Private investigator in Greitens case invokes Fifth Amendment in new deposition
A private investigator hired by the St. Louis Circuit Attorney’s Office to work on Governor Eric Greitens’ cases invoked the Fifth Amendment throughout a new deposition on Thursday.
Attorneys for Greitens re-deposed William Don Tisaby, a former FBI agent, after he failed to turn over evidence in a timely way and allegedly lied under oath in his first deposition. Judge Rex Burlison ordered the new deposition as part of the defense’s request for sanctions against prosecutors.
Tisaby’s attorney, Jermaine Wooten, said his client invoked his right against self-incrimination throughout the two-hour deposition in the St. Louis city courthouse.
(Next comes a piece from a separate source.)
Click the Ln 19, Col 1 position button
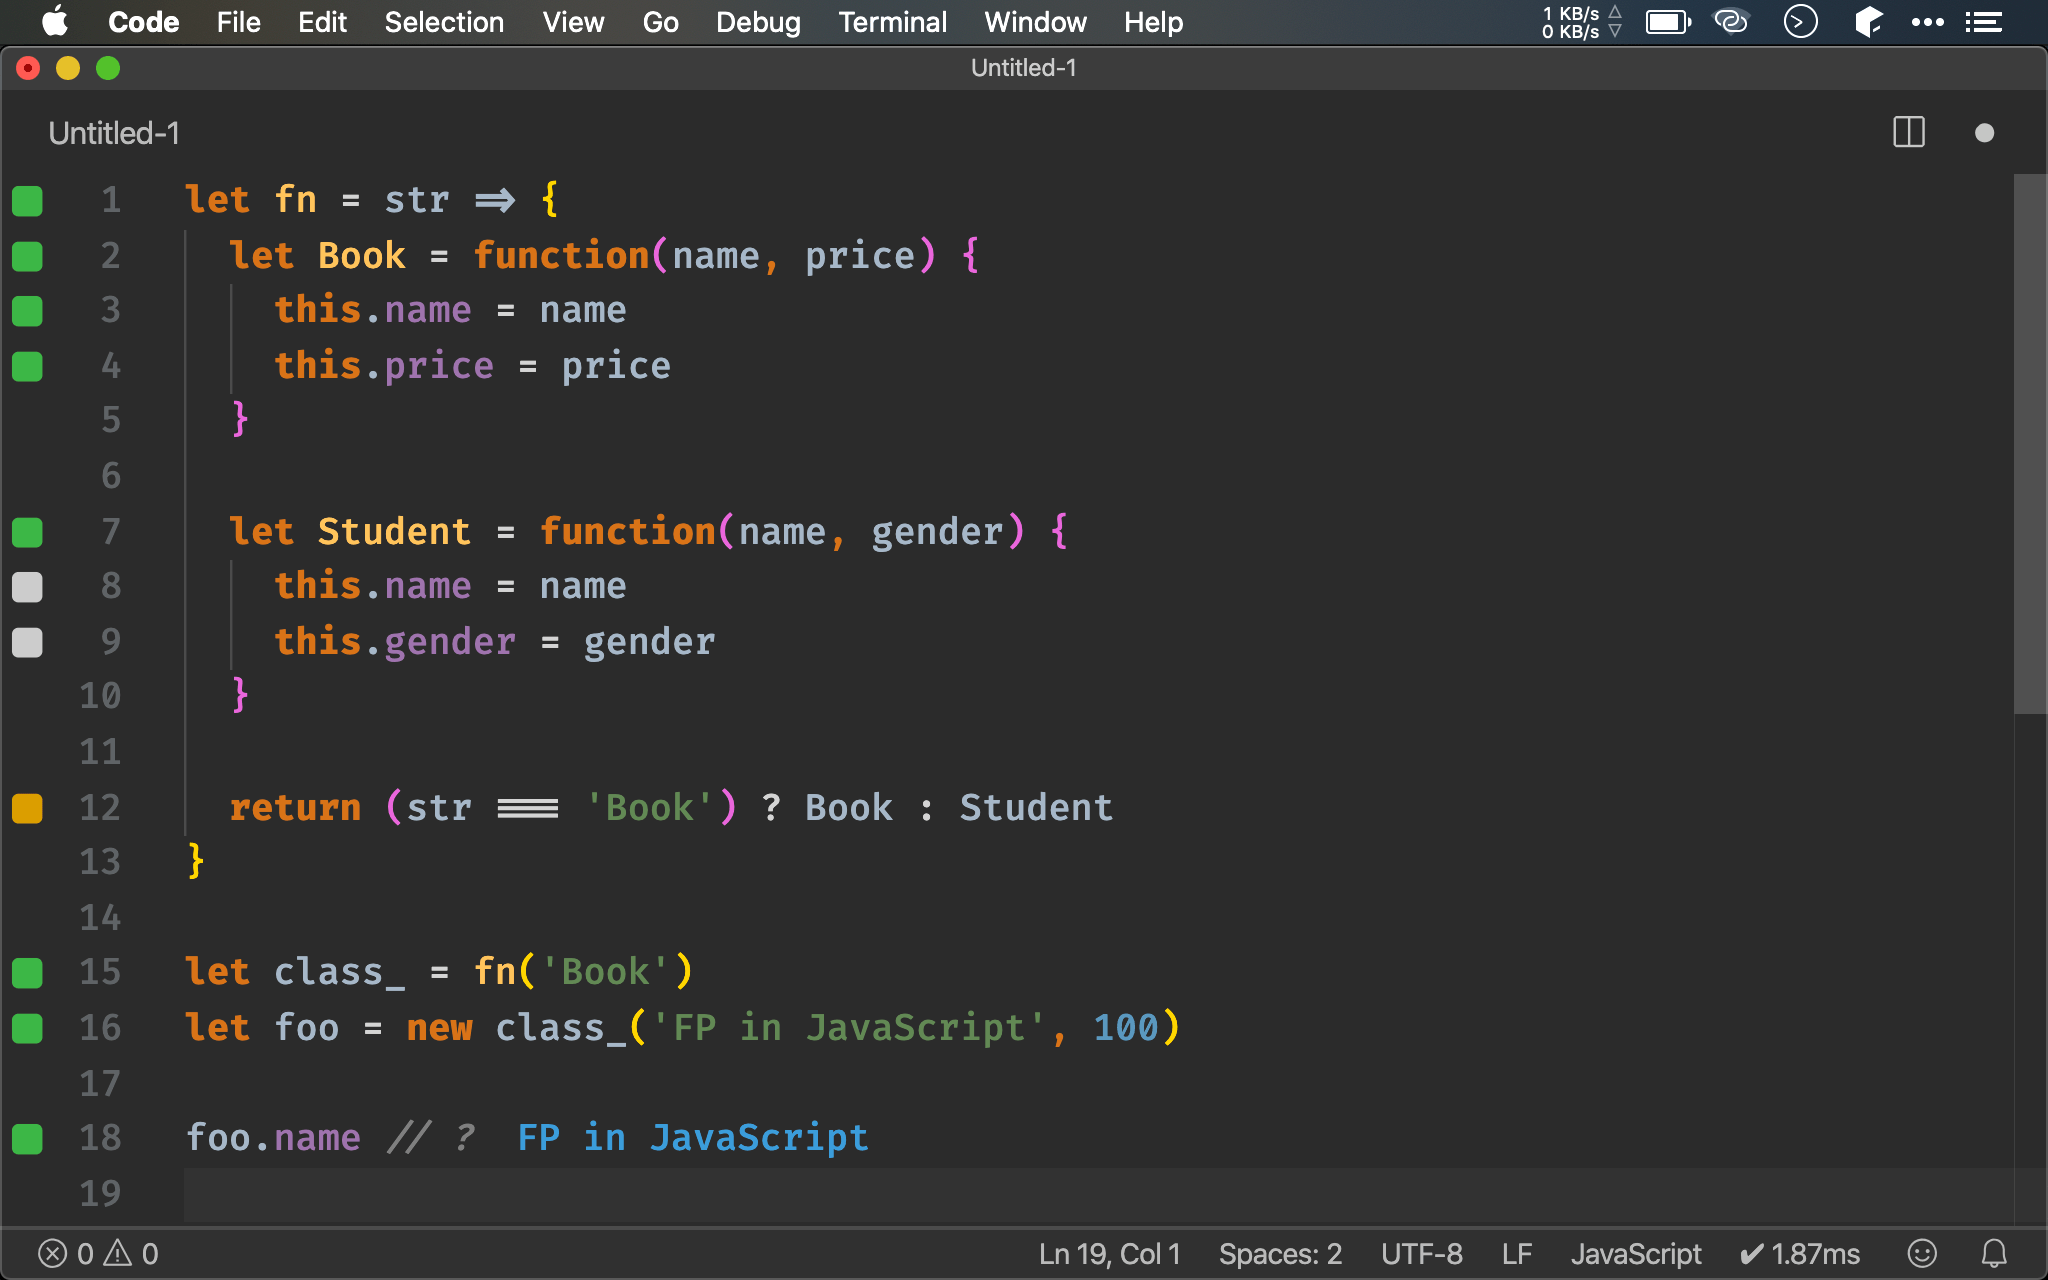The width and height of the screenshot is (2048, 1280). [1109, 1253]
Attorneys twice tried to depose Tisaby, revisiting Burlison’s courtroom throughout the morning. Wooten said Tisaby fielded about 200 questions from defense attorney Scott Rosenblum, but invoked the Fifth Amendment for each of them.
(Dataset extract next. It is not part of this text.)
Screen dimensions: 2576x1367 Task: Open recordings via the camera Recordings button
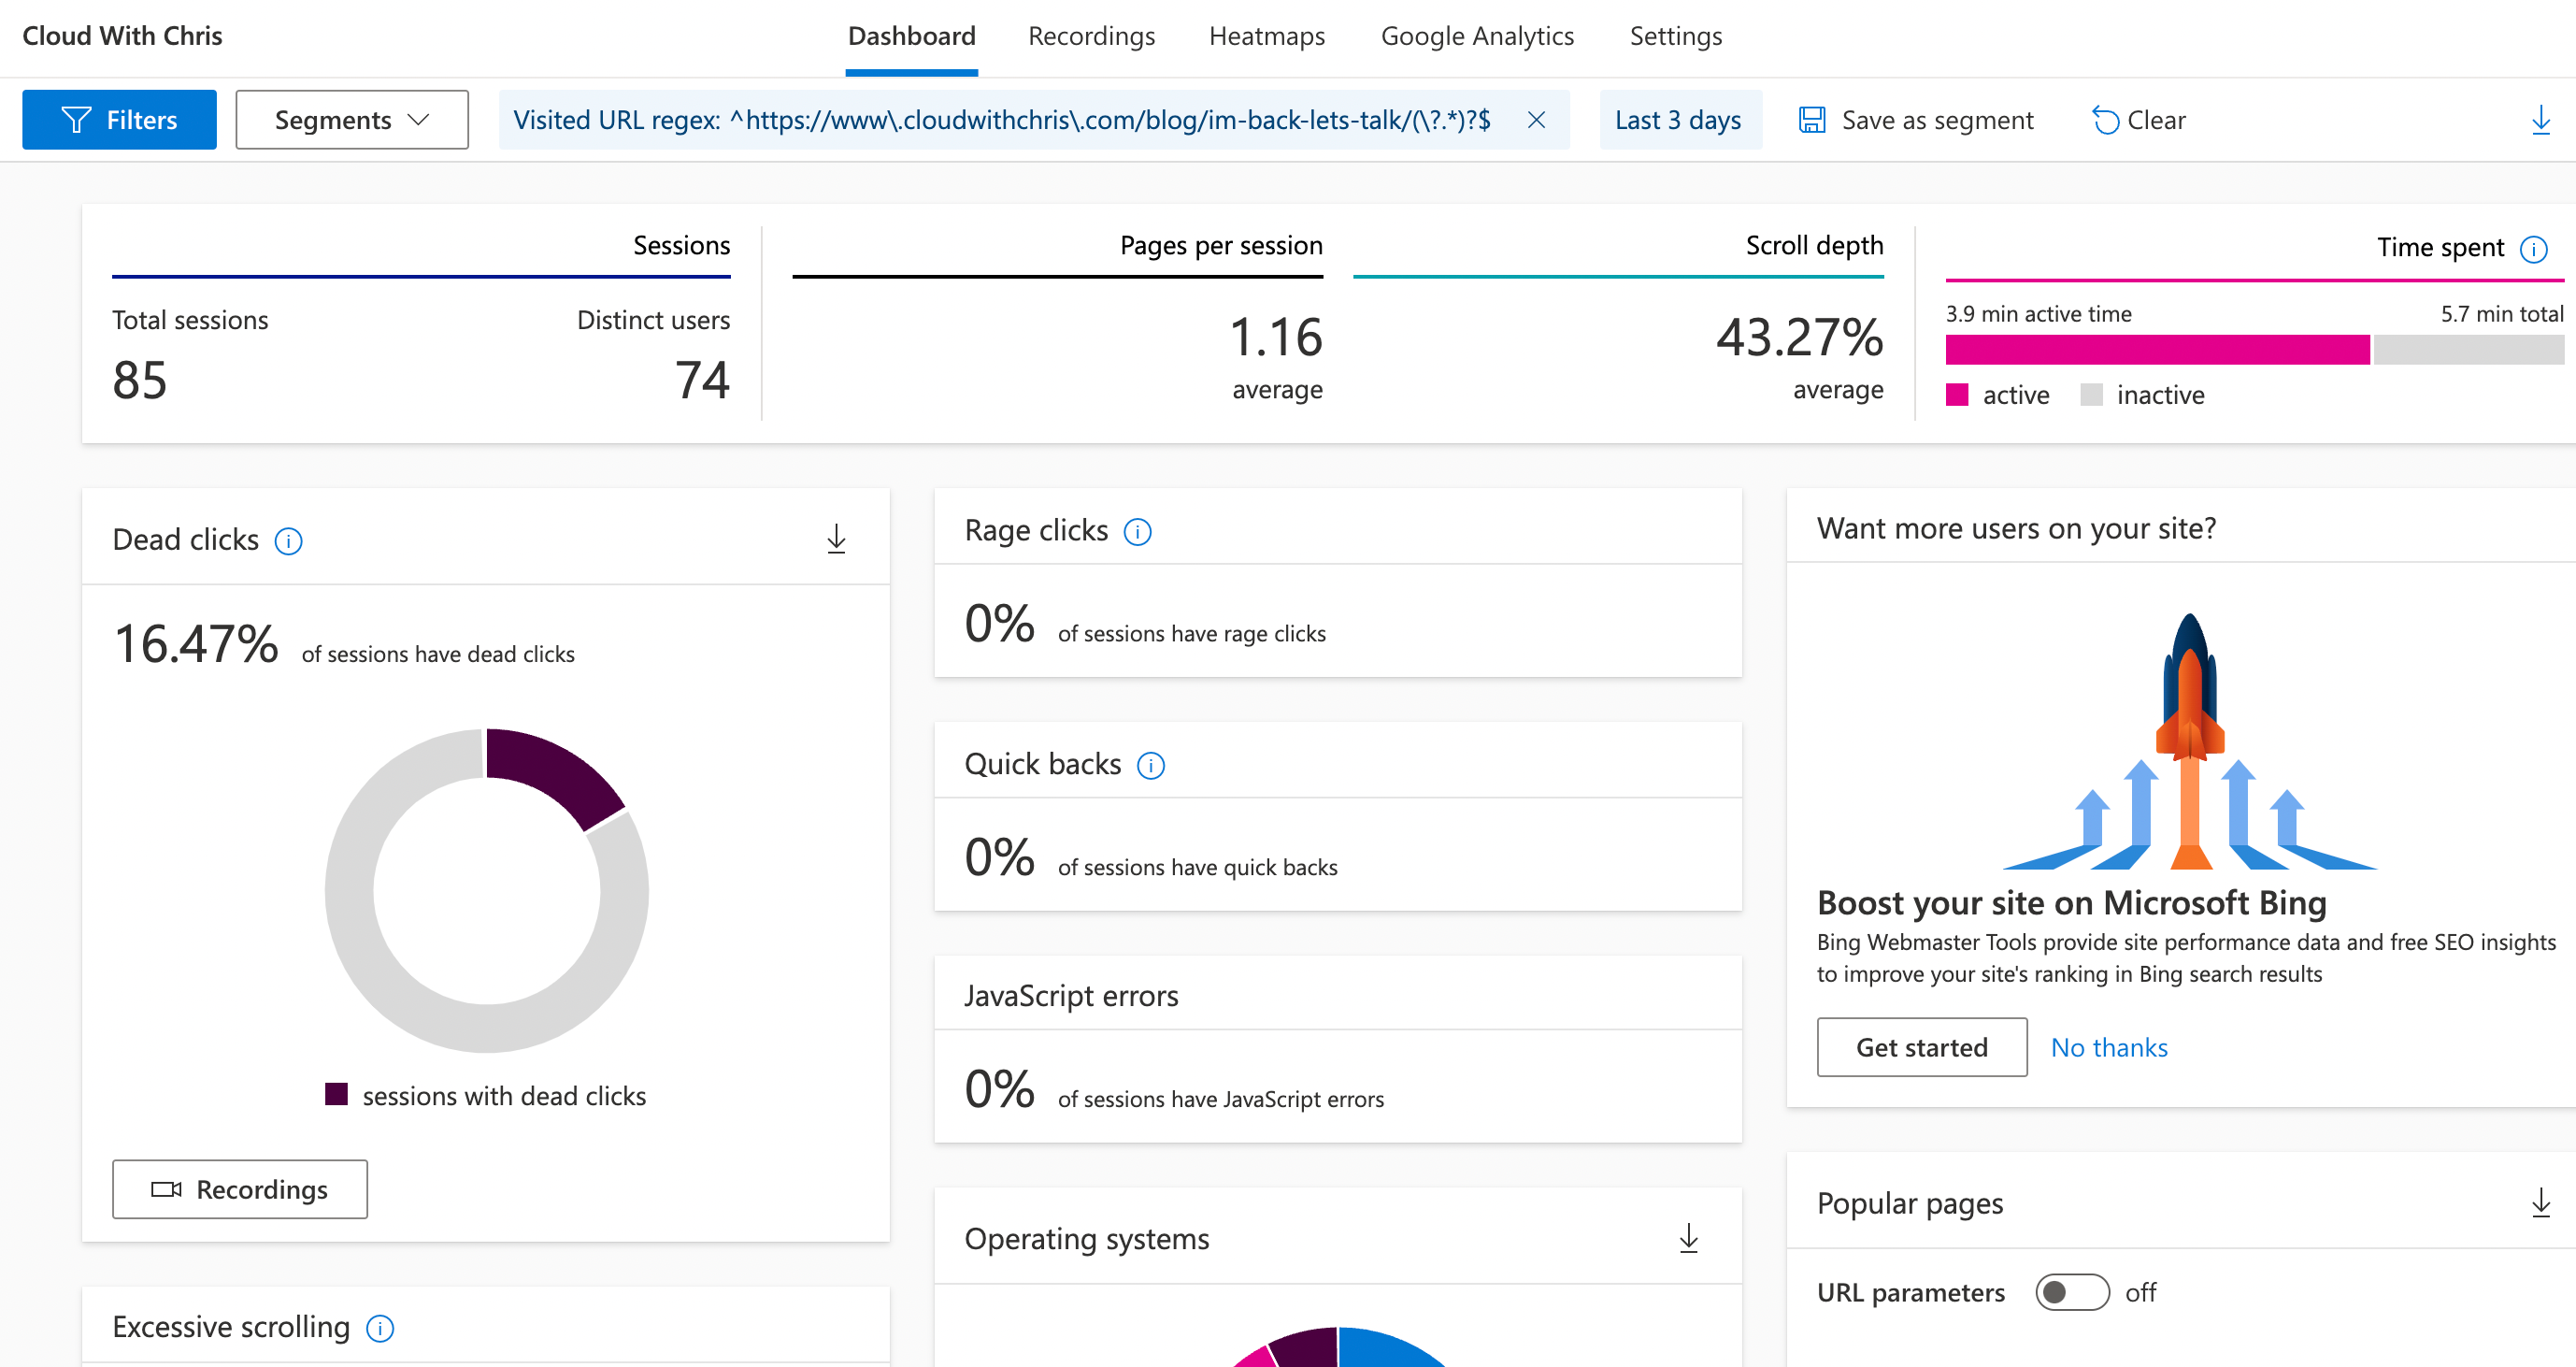(x=239, y=1189)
Rosenblum told Burlison in one courtroom exchange that they would seek to keep witnesses Tisaby spoke to from testifying at trial due to his conduct. That could include Greitens’ former mistress, who accused him of taking a photo of her without her consent while she was partially nude.
“This perjury…has affected everything he’s touched,” Rosenblum said.
Assistant prosecutor Robert Steele said the defense team has never proven that Tisaby’s work tainted any of the prospective witnesses for the trial.
Burlison also denied the defense team’s request to depose Roy Temple, the former head of Missouri’s Democratic Party. The mistress’s ex-husband told investigators he spoke to Temple about his recorded conversation with her about the affair. Temple’s attorney, Joseph Bednar, said Temple had no material evidence to give about the case. Temple has denied ever paying the ex-husband to tell the story of the affair.